Ватные ноги. Я локтем нащупала стену позади себя и спиной прильнула к ней, стараясь не уронить чужой телефон. Наверно, я очень изменилась в лице, потому что Аня спросила:
– Что?
– Он умер, – я выкрикнула это каким-то нечеловеческим голосом, я стояла в коридоре школы, Аня обнимала меня, мимо шли ученики и косились в нашу строну.
Через пару минут на шум подошла завуч.
– Что происходит?
– У нее парень погиб, – ответила подруга.
Она перевела на меня взгляд.
– Успокаивайся! Может он к девке какой ехал, да разбился! А ты тот сопли развела!
Мне потребовались колоссальные усилия, чтобы не вцепиться этой твари в лицо, не выдавить глаза и не вырвать язык. Я ненавидела ее! Мне было мерзко дышать с ней одним воздухом! И это чувство не отпустило и годами позже.
Мы с Аней вышли из школы и сели недалеко на плитах возле магазина. Я смотрела в пол и переваривала события последних тридцати минут. Спустя какое-то время, я увидела Виталика с другом, идущих в нашу сторону. Я бросилась в его объятия и рыдала уже не сдерживаясь.
Он рассказал мне, что вчера решил остаться ночевать у друга. Его мама работала в ночную смену. В доме был Артур, его крестная, старший брат с женой и ребенком. Все спали, Артур зашел в ванну, закрыл дверь, ему стало нехорошо, и он потерял сознание. В ванной стояла колонка, которая оказалась неисправной.

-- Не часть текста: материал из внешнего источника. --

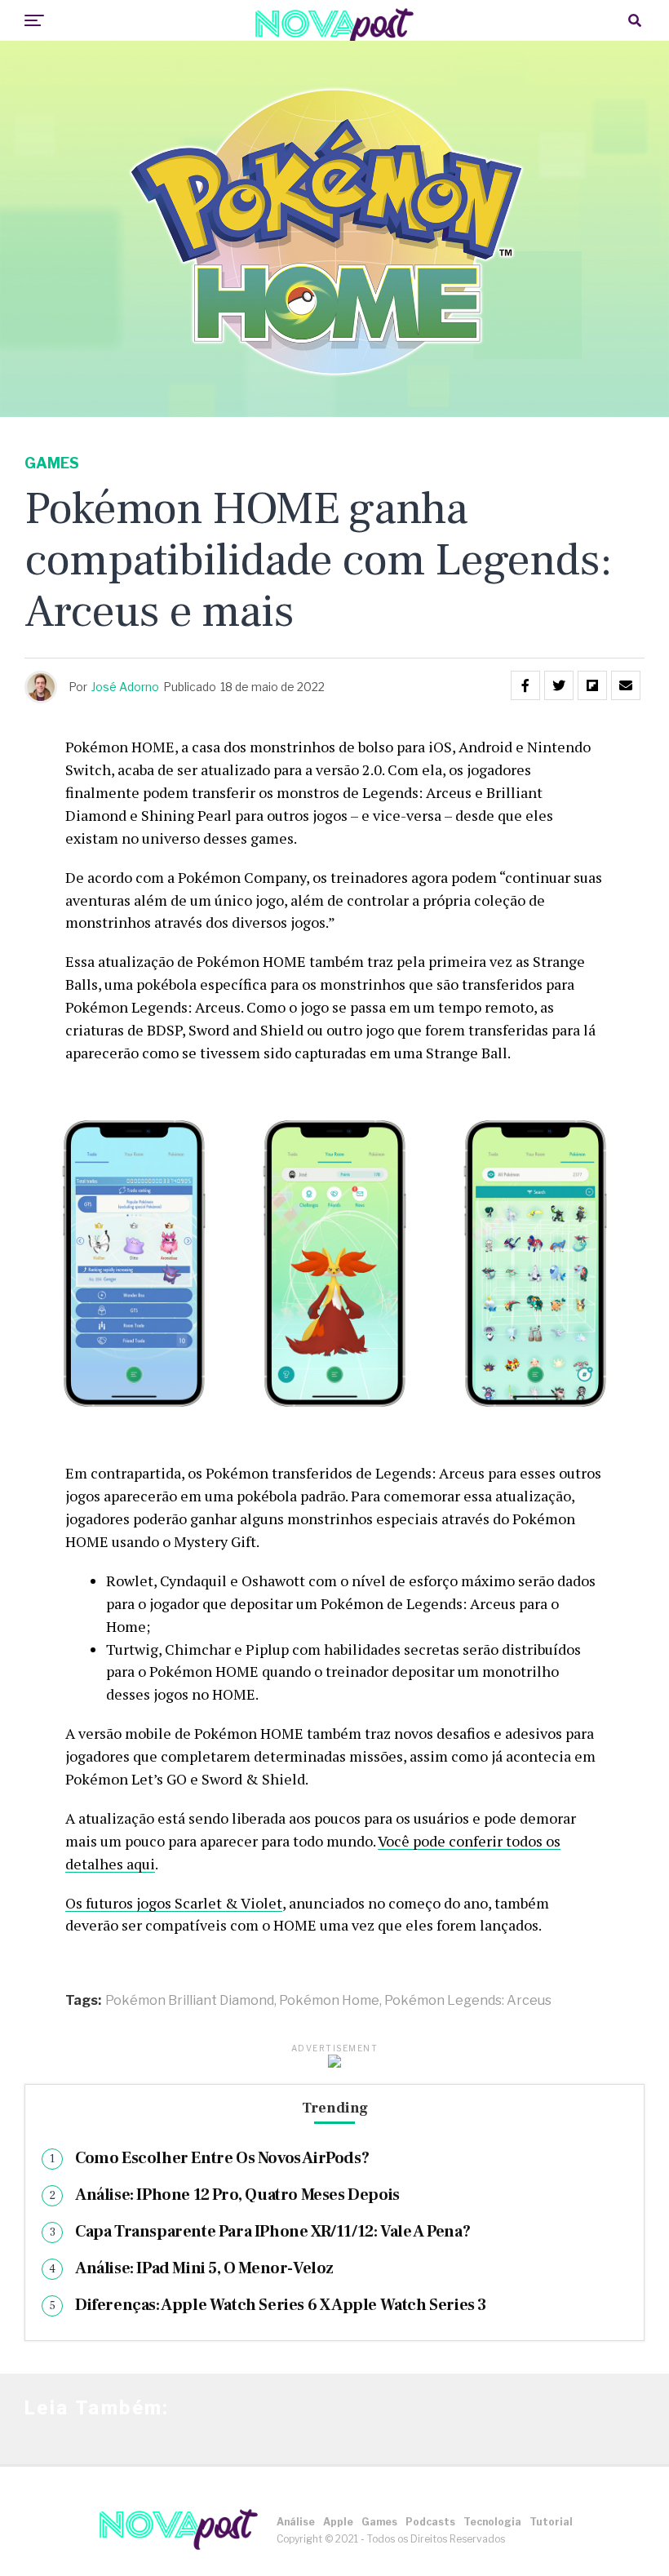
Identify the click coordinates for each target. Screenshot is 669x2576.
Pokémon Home (329, 2000)
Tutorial (551, 2522)
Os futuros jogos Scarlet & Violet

Для Артура и его крестной утро не наступило.
7. Прострация
Я не смогла сразу пойти домой. Я не знала, что сказать и как сказать. Знала, что мама будет переживать и успокаивать меня. Так не хотелось сейчас, чтобы кто-то трогал эту пульсирующую рану.
Мы пошла домой к подруге. Сидели на кухне. Пришла Инна. Они что-то мне говорили, я не помню и, наверно, не слышала. По времени закончился шестой урок, было понятно, что скоро меня будут искать. Надо идти домой.
Мама попросила меня прилечь на диван, дала успокоительное, села рядом и гадила меня по голове. Слезы просто текли сами собой. Мне не хотелось говорить. Не хотелось есть. Не хотелось жить.
В день похорон шел монотонный мелкий дождик. Такой обычно затягивает на весь день.
Мама влила в меня очередную дозу успокоительного и стало казаться, что я сторонний наблюдатель. Звуки стали протяжнее и медленнее, а картинка немного размылась.
По дороге к дому Артура, мы зашли в цветочный магазин и купили двадцать шесть гвоздик. Столько ему было. Двадцать шесть.
Гроб стоял в комнате, но он уже был далеко отсюда. Я увидела женщину и поняла, что это мама. Началась процессия, нужно было выйти во двор. В дверном проеме мы оказались рядом, и она сказала мне: «Спасибо, что в свой последний день он был влюблен».
Во дворе я увидела навязчивую картинку из своего «видения»…
«Почему я не смогла его спасти?» – звучало в моей голове. Я не знала. Но он попрощался. Спи спокойно.
После написанного
Еще не прошло сорока дней. Меня часто посещали мысли, что я не смогу себя убить и принести своим родителям горе. Но я думала о смерти очень часто. Пыталась понять, почему Он забрал Артура и найти знак для себя.
Я разрешила парню пригласить себя на прогулку. Мы шли по аллее, навстречу шли девушки. Я их знала заочно. Поравнявшись с ними, я услышала «Тварь! Еще сорока дней не прошло! Вся из себя любящая. Она и на кладбище не плакала».
Я понимала, как это всё выглядело со стороны, но рассказывать каждой встречной про литры транквилизатора или стабильных суицидальных мыслях казалось глупым. Зачем? У них своя правда.
Спустя семь лет, этим же способом трансформации боли в любовь и заботу я снова выжила. Для меня это работает, хоть и осуждаемо со стороны.
Прошло почти двенадцать лет с того звонка. Артур остался в моей памяти навсегда. Я сегодня говорю спасибо за его любовь, доброту, чуткость и пример настоящего мужчины.